New York Times stringer and author Tim Egan (The Good Rain) opines in the New York Times on the steep decline of housing prices in the greater San Francisco 'sprawl' zone. Anecdotally Egan cites the case of Lathrop California, two hours from the Bay Area in the Central Valley. Housing prices there have dropped from a peak of $500,000 to $150,000.

This is an interesting phenomenon, certainly both worthy and timely. But where Egan takes his analysis of this tragedy is truly irresponsible.

First, he implies that the problem in Lathrop and surrounding communities is the model of foreclosure throughout the United States. Then, curiously, he defines such areas as slums in a typical Seattle passive aggressive manner.

From this rather broad and unsubstantiated observation he then comes to a conclusion - a conclusion that appears to have structured his premises, not the the facts leading to a properly formed conclusion.

Making a point about unplanned sprawl is fine, but assigning this as **the** cause of the foreclosure problem is just over the top. (See the writings of my former professor Richard Morrill in the online site Crosscut for a grounded and balanced discussion of this issue.) Curiously Egan then continues asserting the relative health of older, denser, Cities on the West Coast as resulting from the fact that they have strong controls on growth.

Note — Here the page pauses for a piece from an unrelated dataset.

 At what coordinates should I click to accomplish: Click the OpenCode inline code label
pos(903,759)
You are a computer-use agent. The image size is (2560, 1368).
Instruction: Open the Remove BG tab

I'm sorry Mr. Egan, but that is journalistic quackery. The biggest factor creating more relative stability in older Cities is the composition of the ownership market - a community that has been around longer will have many more homeowners in relatively secure financial shape. A community that was largely formed at the peak of the boom will, of course, have a much larger problem.

No less an authority than Ron Sims, former King County Executive and current number two at HUD, has cited this article, as part of a larger effort to start funding subsidized housing in greater density.

This is a lesson we have already learned, and a mistake not to be repeated. Density is great in desirable areas where the market justifies it - doing so for affordable housing is what creates gang ridden slums, not the lack of development regulations.

A more relevant question is whether established Cities are too some degree inappropriate beneficiaries of the TARP 'bonus' program. Most certainly some of the people putting forth this politically correct fraud and extortion propaganda are.